上期结尾部分提到了三种影响细胞生长状态的因素，其实还有一类较常见的影响细胞生长的因素，且越来越受到人们的重视，这就是支原体污染，由于它的影响比较广泛和复杂，本期全式金生物将对其单独进行介绍。

Fig.1 MDCK cell line infected with M. arginini;  arrows indicate mycoplasmas, dashed arrow indicates microvilli. Figure from Hans G. et al(2002)

支原体污染主要来自于哪里？

支原体的来源非常广泛，常见的来源主要有以下四个：

1. 组织来源：如果实验用到原代细胞，而采集原代细胞的组织中本身就含有支原体，那么所采集和分离到的细胞也会含有支原体。

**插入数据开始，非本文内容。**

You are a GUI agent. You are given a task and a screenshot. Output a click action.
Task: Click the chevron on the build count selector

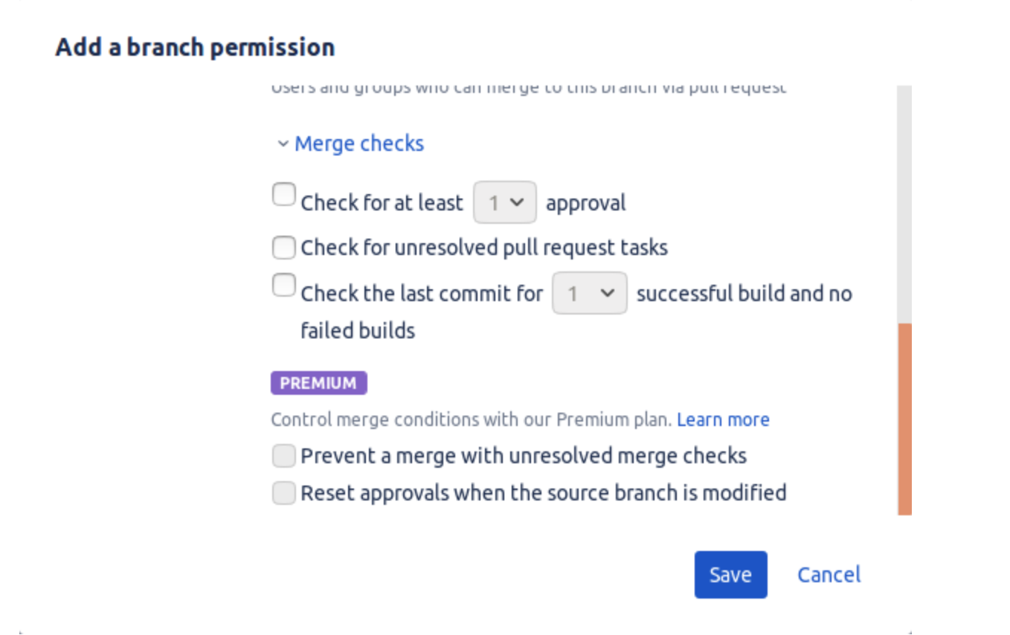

2. 培养试剂：主要是指血清，由于血清来自于动物，如果动物受到支原体的感染，从中取得的血清也不可避免的含有支原体。不过由于现代血清生产工艺流程成熟，正规厂商出厂前都会对很多指标进行检测（包括支原体），出现问题较少。

3. 人员操作：人员因素是支原体污染的主要来源，由于环境和人唾液中均可能含有支原体，如果操作不规范，很容易会在细胞培养中引入支原体的污染。

4. 细胞间交叉污染：这也是支原体污染的一个主要因素，实验室内和实验之间偶尔可能会互相借用细胞，如果被借用的细胞带有支原体，在没有检测、去除措施的情况下，那么很快支原体就会污染到其它细胞中。

在细胞培养过程中，支原体感染发生率超过50%，因而细胞培养过程中被支原体污染是一个世界性的难题。那么细胞污染支原体后，对于我们的实验会有哪些影响？

受支原体污染细胞生长会变慢，状态会变差，虽不会马上使细胞致死，但却会影响细胞内的各种参数，如改变细胞膜抗原性，改变细胞新陈代谢，干扰核酸的合成，改变 DNA 转染效率，导致染色体畸变等，这些影响会造成我们的实验结果不准确，重复性差，甚至得出错误的结论。支原体的污染还会导致已经发表文章的很多实验结果重复不出来或同样的实验得到相反的结论。

因此从2013年开始，业界顶级期刊《Nature》已正式要求投稿的文章如涉及细胞培养，都必须要进行支原体检测（http:// www. nature .com/ authors/ policies/ availability. html）。其它很多杂志，也纷纷效仿，提出了细胞实验中支原体检测的要求。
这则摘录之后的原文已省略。